Japan is positively one of the finest exporters of supernatural movies on the planet. Its films are such rare breeds that push the boundaries in terms of quality, creativity and consummate creepiness. There’s no doubting writer/director Philip Adrian Booth’s unquestionable penchant for Asian horror and his latest film, Dead Still can best be described as a creation of Frankenstein proportions: a patchwork quilt sewn together from some of Japan’s finest materials ranging from Ringu through to Shutter. Despite paying homage to such Asian classics, Dead Still’s excessive predilection for poorly-executed bloodletting and shudder-free scares doesn’t make for the prettiest of portaits.
Whilst the premise sounded like it might just have promise, the stock script and acting that’s even stiffer than the film’s cadavers puts to bed any chance of the audience warming to the protagonists. For such a seasoned actor as Ben Browder it is beyond me how all his lines came out so wrong, but then again it’s hard to buy into someone so impervious to all the supernatural shenanigans going on around him. Then there are the two female co-stars who are both just as execrable as each other and you’ll be itching so see their death portrait negatives developed just as much as I was. Finally we get Gavin Casalegno, who plays Browder’s mute son Bobby, with no real explanation as to why he’s giving us the silent treatment. Ultimately, his silence is used so as to implement a late game changer that is so exorbitant it summons a raucous snicker whilst I’m 99% sure the filmmakers didn’t have that effect in mind.
I’ve always been a patsy for Ray Wise, even when he dabbled in B-movie fare; Mike Mendez’ recent creature feature, Big Ass Spider being a fine example. The same, sadly, cannot be said for Wise’s decision to portray the flamboyant Victorian death portrait photographer, Wenton Davis, trapped inside an antique camera.
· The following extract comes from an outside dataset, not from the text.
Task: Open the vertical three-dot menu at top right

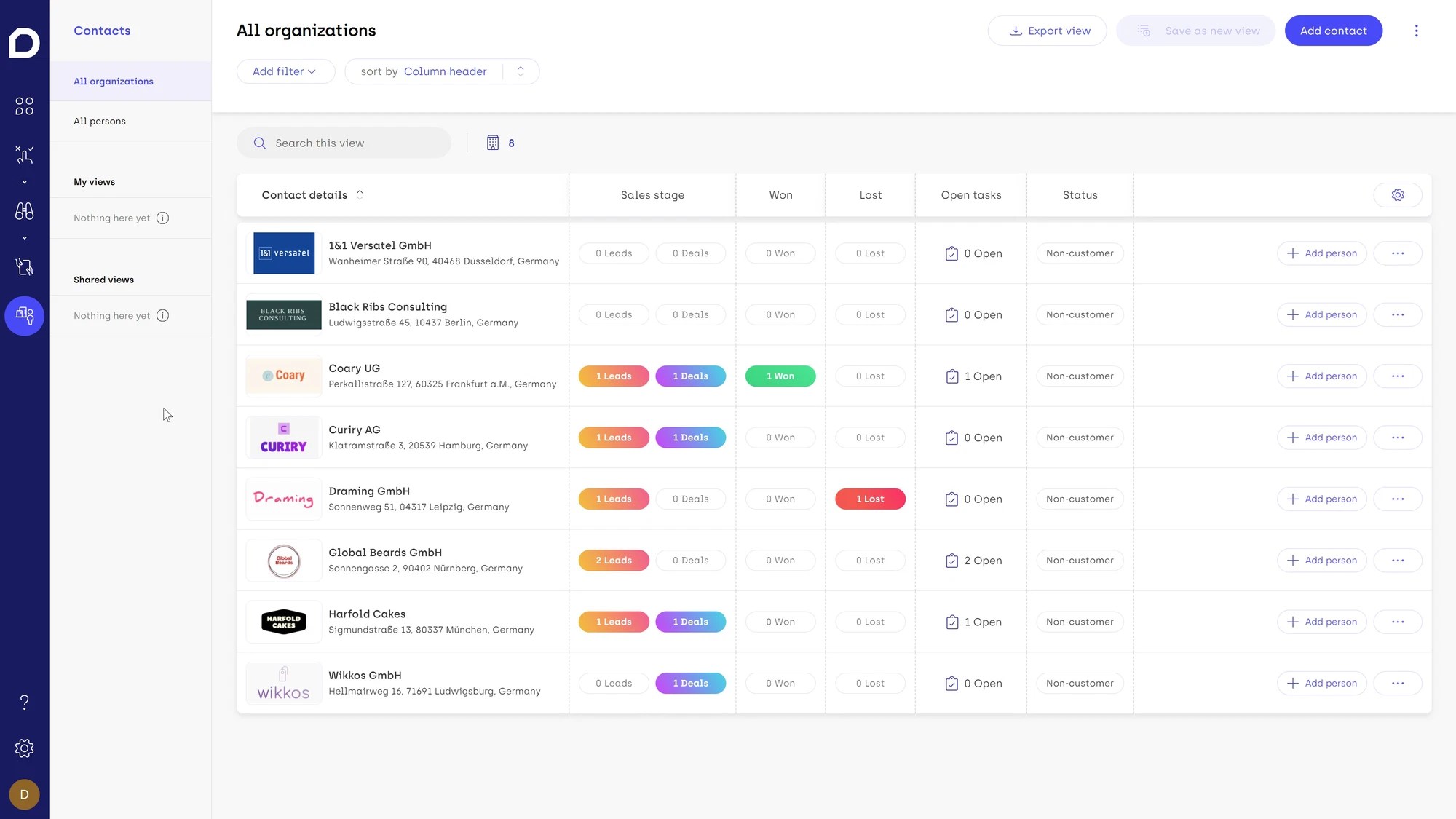Action: 1416,31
As delectable as it was to see Wise tinkering around with all manner of macabre contraptions whilst chewing up the scenery with a plethora of portrait posing cadavers, his schizoid shutterbug character does everything but instil any form of fear.
As I said, the filmmakers clearly wanted to keep the gorehounds happy and the film does provide the odd graphic burst of blood and guts. Whilst things turn pretty damned gnarly in places, these scenes are marred by two bizarre directorial/editing decisions. Firstly, the editor overly-mutilates each and every mutilation scene to leave the audience with just snippet glimpses of all the slaughter; most likely to dissimulate any budget shortcomings. Secondly, and most likely another by-product of said shoestring budget, the goriest death scene gets milked as if it were the last cow on earth and is scorched onto the backs of our retinas through incessant flashbacks.
As with any supernatural tale you have to leave your imagination behind, and I did, but far too much of the film struck excessively farcical notes and, as I said before, Philip Adrian Booth’s tongue was most likely in a completely different postcode to that of his cheek. When an iDevice began finishing people’s sentences for them that was the point of no return from my full on cringe attack.
The film’s biggest belly flop comes when the evil camera consumes both son and father, trapping them in what is known as the “negative” world. This new setting shares much in common with Freddy Kreuger’s boiler-room and the plot eerily starts to run along the lines of A Nightmare on Elm Street 3: Dream Warriors with the father and son facing Wise and his ensemble of trapped cadavers. Here the film could have – and should have – ramped up the fear factor but, with the cadavers sporting costumes that make Van Damme’s Predator lobster suit more frightening by comparison, the whole thing culminates in a languid and tame experience.
Had Dead Still been tackled from a different perspective with an eerier setting, creepier characters and a much more disciplined script it could have rekindled at least some of the fears found in the films it unabashedly attempts to mimic.
Dead Still is available digitally through Content Films now.